Di tepi ladang jagung kecil dekat reruntuhan kota Maya di Chichén Itzá, terdengar suara yang memantul liar, naik ke mulut sumur. “¡Lo vi! ¡Lo vi!” seruan itu berkata. “Aku melihatnya, aku melihatnya!” “¡Sí, es verdad! Ternyata benar!”
Arkeolog bawah air Guillermo de Anda membungkuk di atas mulut sumur. “Apa yang benar, Arturo?” Rekan arkeolognya, Arturo Montero, yang mengapung-apung di dasar sumur, berseru lagi, “Sinar zenit! Memang sampai ke sini! Ayo turun!”
De Anda memang telah menunggu-nunggu temannya Montero untuk memeriksa apakah air sumur alami, atau cenote, ini pernah berperan sebagai jam matahari dan penjaga waktu yang suci bagi bangsa Maya kuno. Yakni pada dua hari setiap tahun, 23 Mei dan 19 Juli, saat matahari mencapai titik zenitnya.
Pada saat itu matahari berada tepat di atas kepala, sehingga bayangan tidak terbentuk. Cenote itu terletak tepat di barat laut tangga utama El Castillo, piramida tengah yang termasyhur di Chichén Itzá, dan di dalam batas kota misterius itu.
Berabad-abad silam, apakah para pendeta Maya menunggu di sumur ini untuk mengamati sudut matahari saat benda langit itu sampai ke titik zenit? Apakah mereka datang ke sini pada masa kekeringan untuk mempersembahkan sesajen, dan pada masa lain untuk mensyukuri panen besar?
Apakah mereka meyakini bahwa di sini matahari dan air bertemu dan mencipta kehidupan? Ini dan berbagai pertanyaan lain tentang bangsa Maya dengan dewa-dewanya, kota sucinya, dan kalendernya yang luar biasa akurat, itulah yang sedang diselidiki kedua arkeolog ini.

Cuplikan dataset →
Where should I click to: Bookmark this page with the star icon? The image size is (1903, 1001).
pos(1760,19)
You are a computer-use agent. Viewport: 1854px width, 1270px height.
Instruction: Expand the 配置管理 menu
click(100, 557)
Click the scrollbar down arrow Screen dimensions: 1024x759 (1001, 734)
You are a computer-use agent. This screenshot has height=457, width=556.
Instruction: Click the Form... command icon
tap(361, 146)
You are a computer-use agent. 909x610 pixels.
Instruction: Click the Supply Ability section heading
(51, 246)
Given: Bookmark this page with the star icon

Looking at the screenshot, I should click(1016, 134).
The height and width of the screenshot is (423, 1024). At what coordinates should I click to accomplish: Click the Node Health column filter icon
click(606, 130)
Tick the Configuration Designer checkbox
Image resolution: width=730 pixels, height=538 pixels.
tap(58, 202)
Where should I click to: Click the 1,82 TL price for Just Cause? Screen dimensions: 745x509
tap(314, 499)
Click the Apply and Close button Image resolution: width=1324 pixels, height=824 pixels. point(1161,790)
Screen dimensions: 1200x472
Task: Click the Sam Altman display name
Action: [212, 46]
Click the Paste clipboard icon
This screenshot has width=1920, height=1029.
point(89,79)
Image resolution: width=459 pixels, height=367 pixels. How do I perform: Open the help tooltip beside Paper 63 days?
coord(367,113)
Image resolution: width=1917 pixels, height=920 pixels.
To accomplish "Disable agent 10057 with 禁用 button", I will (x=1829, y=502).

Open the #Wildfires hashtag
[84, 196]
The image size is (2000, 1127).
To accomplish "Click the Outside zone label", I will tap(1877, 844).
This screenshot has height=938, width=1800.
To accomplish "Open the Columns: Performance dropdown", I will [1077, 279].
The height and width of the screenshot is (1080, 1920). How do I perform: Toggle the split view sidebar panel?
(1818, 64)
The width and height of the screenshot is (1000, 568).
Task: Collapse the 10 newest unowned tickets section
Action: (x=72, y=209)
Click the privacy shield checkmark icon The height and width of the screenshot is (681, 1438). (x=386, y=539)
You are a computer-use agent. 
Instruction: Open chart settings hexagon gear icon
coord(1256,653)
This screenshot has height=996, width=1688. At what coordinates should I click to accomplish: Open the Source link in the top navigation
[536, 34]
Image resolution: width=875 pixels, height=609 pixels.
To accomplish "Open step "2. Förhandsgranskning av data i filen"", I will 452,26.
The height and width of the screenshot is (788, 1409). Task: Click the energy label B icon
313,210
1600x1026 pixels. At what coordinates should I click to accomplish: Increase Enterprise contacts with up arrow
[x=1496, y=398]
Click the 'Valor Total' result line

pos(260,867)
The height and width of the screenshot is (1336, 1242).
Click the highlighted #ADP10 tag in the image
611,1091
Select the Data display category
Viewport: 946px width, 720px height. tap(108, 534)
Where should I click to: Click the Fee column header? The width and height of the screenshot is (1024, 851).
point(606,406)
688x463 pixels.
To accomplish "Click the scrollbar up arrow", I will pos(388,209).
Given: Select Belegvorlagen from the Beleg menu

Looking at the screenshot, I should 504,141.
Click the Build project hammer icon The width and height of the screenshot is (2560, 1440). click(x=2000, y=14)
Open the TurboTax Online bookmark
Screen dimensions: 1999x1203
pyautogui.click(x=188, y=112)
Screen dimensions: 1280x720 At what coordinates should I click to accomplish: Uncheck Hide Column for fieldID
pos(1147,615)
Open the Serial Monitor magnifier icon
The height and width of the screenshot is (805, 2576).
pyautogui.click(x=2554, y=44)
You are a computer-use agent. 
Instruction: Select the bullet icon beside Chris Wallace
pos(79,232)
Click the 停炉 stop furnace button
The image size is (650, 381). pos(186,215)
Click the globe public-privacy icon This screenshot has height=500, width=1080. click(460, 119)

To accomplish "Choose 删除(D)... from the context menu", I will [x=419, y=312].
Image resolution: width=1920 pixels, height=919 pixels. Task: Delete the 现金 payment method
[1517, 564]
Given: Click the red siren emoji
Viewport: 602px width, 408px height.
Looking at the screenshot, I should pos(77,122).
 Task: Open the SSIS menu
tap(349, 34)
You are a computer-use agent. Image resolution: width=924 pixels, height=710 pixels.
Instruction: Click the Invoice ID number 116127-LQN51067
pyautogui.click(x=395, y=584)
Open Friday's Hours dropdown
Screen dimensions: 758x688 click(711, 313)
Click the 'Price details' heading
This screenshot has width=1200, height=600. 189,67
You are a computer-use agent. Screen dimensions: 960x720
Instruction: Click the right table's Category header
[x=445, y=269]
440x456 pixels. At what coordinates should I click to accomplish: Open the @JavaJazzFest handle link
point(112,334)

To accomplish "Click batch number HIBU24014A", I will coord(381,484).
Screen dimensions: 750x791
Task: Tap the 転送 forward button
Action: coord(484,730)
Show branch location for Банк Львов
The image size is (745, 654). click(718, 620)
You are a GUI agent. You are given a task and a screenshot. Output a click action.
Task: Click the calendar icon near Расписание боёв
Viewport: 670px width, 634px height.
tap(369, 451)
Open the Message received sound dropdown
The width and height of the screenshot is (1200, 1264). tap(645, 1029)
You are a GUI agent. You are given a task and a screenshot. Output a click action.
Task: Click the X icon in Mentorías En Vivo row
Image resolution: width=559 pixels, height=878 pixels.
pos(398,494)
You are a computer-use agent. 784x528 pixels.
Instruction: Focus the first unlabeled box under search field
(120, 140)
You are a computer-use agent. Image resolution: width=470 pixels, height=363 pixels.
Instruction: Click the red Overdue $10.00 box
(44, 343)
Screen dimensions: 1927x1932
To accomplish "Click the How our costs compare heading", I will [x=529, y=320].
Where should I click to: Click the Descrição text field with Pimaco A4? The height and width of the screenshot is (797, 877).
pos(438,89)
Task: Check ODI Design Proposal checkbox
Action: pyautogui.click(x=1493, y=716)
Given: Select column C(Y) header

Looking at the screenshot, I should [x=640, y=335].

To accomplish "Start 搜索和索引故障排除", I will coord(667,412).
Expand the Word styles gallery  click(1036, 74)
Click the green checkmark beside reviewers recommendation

TUGAS LATIHAN →
[1] Berdasarkan kutipan, jelaskan mengapa bayangan tidak terbentuk pada hari-hari ketika matahari mencapai titik zenitnya.
[2] Pada tanggal berapa saja matahari mencapai titik zenitnya setiap tahun menurut kutipan?
[3] Tuliskan kembali bagian kutipan dari "Pada saat itu" sampai "mensyukuri panen besar?".

PENYELESAIAN SOAL →
[1] Pada saat itu matahari berada tepat di atas kepala, sehingga bayangan tidak terbentuk.

[2] Pada 23 Mei dan 19 Juli.

[3]
Pada saat itu matahari berada tepat di atas kepala, sehingga bayangan tidak terbentuk. Cenote itu terletak tepat di barat laut tangga utama El Castillo, piramida tengah yang termasyhur di Chichén Itzá, dan di dalam batas kota misterius itu.
Berabad-abad silam, apakah para pendeta Maya menunggu di sumur ini untuk mengamati sudut matahari saat benda langit itu sampai ke titik zenit? Apakah mereka datang ke sini pada masa kekeringan untuk mempersembahkan sesajen, dan pada masa lain untuk mensyukuri panen besar?